**Task objective:** Beginning with the line that contains "501x428 pixels.", copy each remaining line of the data below exactly.

**Data for review:**
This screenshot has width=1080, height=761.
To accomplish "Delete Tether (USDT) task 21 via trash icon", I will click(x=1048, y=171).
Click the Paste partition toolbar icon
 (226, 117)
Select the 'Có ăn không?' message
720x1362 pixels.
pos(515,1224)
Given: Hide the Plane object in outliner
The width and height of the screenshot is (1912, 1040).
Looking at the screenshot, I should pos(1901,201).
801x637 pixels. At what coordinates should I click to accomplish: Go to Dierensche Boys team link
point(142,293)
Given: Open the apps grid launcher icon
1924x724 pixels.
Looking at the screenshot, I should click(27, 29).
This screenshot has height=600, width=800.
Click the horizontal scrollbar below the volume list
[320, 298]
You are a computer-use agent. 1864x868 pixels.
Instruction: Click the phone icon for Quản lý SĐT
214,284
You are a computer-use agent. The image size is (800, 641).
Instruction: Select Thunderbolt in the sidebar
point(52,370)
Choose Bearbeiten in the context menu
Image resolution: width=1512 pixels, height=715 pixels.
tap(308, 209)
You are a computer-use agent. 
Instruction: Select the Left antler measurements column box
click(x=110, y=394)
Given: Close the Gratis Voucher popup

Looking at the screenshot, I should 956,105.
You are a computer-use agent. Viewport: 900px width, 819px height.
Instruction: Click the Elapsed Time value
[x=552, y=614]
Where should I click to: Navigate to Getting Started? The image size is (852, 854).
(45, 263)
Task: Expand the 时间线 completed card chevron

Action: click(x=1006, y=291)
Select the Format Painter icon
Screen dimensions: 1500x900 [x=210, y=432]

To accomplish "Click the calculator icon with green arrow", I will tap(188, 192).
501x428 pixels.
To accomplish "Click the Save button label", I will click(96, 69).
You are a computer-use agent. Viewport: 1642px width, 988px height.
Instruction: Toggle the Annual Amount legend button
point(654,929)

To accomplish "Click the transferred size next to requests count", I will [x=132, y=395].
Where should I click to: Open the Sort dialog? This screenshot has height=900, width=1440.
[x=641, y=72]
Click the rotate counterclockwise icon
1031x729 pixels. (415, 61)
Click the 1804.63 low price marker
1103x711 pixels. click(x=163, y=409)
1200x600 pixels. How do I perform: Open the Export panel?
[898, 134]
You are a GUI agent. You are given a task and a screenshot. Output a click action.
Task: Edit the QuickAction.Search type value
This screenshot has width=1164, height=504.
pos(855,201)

**Written response:**
501x428 pixels.
To accomplish "Click the Save button label", I will click(96, 69).
You are a computer-use agent. Viewport: 1642px width, 988px height.
Instruction: Toggle the Annual Amount legend button
point(654,929)

To accomplish "Click the transferred size next to requests count", I will [x=132, y=395].
Where should I click to: Open the Sort dialog? This screenshot has height=900, width=1440.
[x=641, y=72]
Click the rotate counterclockwise icon
1031x729 pixels. (415, 61)
Click the 1804.63 low price marker
1103x711 pixels. click(x=163, y=409)
1200x600 pixels. How do I perform: Open the Export panel?
[898, 134]
You are a GUI agent. You are given a task and a screenshot. Output a click action.
Task: Edit the QuickAction.Search type value
This screenshot has width=1164, height=504.
pos(855,201)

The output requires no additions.